GIVEN PROBLEM: Retype the rows between the line holding "The width and height of the screenshot is (863, 610)." and the line holding "Action: (x=817, y=80)", inclusive, keeping every character the same.

AVAILABLE RECORDS:
#####

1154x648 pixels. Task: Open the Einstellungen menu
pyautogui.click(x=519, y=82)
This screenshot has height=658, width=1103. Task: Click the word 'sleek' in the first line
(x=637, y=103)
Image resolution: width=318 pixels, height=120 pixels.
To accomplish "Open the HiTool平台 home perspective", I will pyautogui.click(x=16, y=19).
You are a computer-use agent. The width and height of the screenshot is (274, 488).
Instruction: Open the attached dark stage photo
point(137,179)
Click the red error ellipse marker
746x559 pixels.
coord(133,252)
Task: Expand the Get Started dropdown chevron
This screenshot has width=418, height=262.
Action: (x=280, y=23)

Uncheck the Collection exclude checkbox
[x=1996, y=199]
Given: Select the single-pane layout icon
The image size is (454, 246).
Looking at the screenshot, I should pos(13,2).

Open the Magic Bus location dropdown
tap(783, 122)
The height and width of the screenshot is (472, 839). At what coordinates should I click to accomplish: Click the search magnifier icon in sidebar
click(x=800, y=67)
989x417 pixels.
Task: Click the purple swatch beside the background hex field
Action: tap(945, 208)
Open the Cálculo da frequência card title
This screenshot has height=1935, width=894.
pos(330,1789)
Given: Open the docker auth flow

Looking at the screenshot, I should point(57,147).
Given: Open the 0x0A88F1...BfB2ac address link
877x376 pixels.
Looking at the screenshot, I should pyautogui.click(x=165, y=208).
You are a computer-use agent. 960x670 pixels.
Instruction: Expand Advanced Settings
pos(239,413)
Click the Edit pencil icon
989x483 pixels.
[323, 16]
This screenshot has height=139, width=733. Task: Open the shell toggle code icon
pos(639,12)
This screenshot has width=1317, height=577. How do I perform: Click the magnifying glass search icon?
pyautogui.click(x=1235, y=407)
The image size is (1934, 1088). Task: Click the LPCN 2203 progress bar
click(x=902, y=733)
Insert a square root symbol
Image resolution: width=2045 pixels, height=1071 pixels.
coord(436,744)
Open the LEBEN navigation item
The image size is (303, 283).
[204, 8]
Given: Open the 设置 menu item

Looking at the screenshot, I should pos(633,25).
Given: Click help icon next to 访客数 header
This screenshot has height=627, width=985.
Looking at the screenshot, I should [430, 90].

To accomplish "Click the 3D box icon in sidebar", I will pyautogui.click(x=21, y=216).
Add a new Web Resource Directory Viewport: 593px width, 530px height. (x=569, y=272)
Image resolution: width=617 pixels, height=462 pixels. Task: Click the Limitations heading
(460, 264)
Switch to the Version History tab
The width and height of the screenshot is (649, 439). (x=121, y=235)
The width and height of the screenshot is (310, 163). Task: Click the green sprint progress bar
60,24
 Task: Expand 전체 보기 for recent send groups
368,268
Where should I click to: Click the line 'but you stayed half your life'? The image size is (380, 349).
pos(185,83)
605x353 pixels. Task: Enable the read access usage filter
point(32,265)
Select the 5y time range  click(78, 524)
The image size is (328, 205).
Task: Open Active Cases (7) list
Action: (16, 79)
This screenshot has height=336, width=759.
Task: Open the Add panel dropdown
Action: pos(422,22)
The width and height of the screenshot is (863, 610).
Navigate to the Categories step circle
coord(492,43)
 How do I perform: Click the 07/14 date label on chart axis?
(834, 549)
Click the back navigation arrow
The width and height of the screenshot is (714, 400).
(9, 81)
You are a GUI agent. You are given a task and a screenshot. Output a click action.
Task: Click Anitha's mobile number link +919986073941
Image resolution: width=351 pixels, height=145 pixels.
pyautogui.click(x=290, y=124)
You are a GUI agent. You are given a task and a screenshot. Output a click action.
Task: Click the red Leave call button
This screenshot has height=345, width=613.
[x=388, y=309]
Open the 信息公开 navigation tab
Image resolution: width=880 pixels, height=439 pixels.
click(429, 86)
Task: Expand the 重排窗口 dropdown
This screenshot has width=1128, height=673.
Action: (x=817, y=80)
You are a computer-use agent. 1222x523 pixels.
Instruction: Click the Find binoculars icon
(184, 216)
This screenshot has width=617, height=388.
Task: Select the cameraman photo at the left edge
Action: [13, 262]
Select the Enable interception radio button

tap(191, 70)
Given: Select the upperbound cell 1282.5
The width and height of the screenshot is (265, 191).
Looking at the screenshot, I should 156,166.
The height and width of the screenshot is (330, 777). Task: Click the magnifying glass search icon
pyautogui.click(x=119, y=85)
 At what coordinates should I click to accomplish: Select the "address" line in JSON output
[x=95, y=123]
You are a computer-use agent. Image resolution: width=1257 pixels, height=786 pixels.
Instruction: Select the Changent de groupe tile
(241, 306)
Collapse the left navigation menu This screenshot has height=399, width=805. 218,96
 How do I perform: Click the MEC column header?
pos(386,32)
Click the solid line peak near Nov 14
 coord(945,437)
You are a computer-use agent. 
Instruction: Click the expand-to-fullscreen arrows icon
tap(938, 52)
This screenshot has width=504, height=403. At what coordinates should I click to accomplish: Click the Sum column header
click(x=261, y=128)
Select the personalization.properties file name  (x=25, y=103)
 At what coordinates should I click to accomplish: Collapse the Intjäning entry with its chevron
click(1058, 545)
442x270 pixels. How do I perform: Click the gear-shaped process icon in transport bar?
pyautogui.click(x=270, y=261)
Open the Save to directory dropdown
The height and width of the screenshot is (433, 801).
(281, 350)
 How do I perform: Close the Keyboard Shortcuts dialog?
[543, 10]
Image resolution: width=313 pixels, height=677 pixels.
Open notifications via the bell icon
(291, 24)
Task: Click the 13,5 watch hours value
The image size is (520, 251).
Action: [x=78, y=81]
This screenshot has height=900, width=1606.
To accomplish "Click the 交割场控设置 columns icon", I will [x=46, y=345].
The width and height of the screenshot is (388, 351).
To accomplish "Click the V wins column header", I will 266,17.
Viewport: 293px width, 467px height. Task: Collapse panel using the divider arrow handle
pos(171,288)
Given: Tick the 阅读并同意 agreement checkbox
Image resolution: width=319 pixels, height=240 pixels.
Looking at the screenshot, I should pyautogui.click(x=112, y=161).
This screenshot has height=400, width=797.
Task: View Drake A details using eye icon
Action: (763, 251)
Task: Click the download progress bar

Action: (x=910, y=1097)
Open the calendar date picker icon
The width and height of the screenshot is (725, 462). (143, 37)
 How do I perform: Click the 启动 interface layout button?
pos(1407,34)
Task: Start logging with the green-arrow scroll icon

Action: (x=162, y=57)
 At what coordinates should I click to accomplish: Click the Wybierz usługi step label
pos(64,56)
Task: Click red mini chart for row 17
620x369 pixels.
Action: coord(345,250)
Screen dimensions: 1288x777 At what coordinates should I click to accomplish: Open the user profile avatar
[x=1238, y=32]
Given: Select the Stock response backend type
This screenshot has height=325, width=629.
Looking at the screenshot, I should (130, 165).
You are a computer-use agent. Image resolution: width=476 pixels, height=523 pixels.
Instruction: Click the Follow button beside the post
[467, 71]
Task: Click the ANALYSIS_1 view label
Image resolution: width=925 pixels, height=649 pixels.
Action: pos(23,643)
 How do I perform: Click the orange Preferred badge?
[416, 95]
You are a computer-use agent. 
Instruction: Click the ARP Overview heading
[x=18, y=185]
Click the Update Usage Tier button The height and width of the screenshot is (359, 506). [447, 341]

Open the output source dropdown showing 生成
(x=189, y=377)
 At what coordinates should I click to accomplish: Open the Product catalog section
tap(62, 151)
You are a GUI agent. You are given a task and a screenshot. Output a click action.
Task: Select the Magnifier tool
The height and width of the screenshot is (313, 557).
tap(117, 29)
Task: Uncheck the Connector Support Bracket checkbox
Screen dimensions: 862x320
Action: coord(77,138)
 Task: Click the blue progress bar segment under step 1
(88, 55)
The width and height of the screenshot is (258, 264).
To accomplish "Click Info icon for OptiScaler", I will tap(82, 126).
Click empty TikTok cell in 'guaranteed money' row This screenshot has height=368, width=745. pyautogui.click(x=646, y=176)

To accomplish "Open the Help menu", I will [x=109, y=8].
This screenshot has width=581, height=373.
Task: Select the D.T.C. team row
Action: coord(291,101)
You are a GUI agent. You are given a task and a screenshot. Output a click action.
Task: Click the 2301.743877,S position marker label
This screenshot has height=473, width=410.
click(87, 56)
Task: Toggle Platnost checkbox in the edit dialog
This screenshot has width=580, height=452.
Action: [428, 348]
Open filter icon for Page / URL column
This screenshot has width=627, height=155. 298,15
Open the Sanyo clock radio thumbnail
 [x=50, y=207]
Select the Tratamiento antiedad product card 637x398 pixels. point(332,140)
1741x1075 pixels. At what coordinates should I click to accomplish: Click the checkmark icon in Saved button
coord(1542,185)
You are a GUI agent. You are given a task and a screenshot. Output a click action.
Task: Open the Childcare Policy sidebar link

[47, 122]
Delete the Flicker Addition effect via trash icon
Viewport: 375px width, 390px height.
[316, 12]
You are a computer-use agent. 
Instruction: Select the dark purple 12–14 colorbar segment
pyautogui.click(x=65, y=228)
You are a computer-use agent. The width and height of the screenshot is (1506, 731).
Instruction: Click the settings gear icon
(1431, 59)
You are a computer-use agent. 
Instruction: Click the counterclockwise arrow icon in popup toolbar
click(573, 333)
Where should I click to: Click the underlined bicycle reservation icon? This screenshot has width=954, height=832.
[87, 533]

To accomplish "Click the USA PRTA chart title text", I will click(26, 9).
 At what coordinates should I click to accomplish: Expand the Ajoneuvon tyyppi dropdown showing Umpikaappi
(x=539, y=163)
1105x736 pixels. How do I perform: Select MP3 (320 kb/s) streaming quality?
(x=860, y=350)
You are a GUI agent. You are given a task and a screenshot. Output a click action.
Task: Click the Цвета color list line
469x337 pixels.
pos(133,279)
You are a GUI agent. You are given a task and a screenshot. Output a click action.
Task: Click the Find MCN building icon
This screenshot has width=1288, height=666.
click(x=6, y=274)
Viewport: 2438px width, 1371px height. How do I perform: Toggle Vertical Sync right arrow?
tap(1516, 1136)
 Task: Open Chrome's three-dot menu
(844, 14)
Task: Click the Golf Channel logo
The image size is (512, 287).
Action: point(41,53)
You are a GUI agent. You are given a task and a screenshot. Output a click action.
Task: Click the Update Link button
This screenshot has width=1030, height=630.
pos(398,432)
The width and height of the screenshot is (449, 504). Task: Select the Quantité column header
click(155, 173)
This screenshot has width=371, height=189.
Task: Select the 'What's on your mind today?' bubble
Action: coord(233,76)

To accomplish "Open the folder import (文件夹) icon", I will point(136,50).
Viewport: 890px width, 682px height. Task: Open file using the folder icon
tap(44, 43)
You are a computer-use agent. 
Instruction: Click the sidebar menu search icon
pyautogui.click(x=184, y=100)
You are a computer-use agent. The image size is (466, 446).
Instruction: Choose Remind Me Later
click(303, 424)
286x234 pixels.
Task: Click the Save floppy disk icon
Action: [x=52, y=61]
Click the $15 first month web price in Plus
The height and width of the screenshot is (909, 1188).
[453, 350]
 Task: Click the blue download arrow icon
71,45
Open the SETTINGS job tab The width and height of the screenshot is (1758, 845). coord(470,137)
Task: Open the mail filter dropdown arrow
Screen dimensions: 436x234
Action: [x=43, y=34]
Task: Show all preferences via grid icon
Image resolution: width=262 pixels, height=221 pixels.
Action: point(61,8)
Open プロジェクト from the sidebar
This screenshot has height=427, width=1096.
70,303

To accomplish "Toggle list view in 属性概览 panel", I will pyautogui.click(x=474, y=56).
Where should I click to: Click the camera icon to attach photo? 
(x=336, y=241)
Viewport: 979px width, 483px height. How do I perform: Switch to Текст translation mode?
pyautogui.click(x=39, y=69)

#####

COMPLETED TASK:
The width and height of the screenshot is (863, 610).
Navigate to the Categories step circle
coord(492,43)
 How do I perform: Click the 07/14 date label on chart axis?
(834, 549)
Click the back navigation arrow
The width and height of the screenshot is (714, 400).
(9, 81)
You are a GUI agent. You are given a task and a screenshot. Output a click action.
Task: Click Anitha's mobile number link +919986073941
Image resolution: width=351 pixels, height=145 pixels.
pyautogui.click(x=290, y=124)
You are a GUI agent. You are given a task and a screenshot. Output a click action.
Task: Click the red Leave call button
This screenshot has height=345, width=613.
[x=388, y=309]
Open the 信息公开 navigation tab
Image resolution: width=880 pixels, height=439 pixels.
click(429, 86)
Task: Expand the 重排窗口 dropdown
This screenshot has width=1128, height=673.
Action: (x=817, y=80)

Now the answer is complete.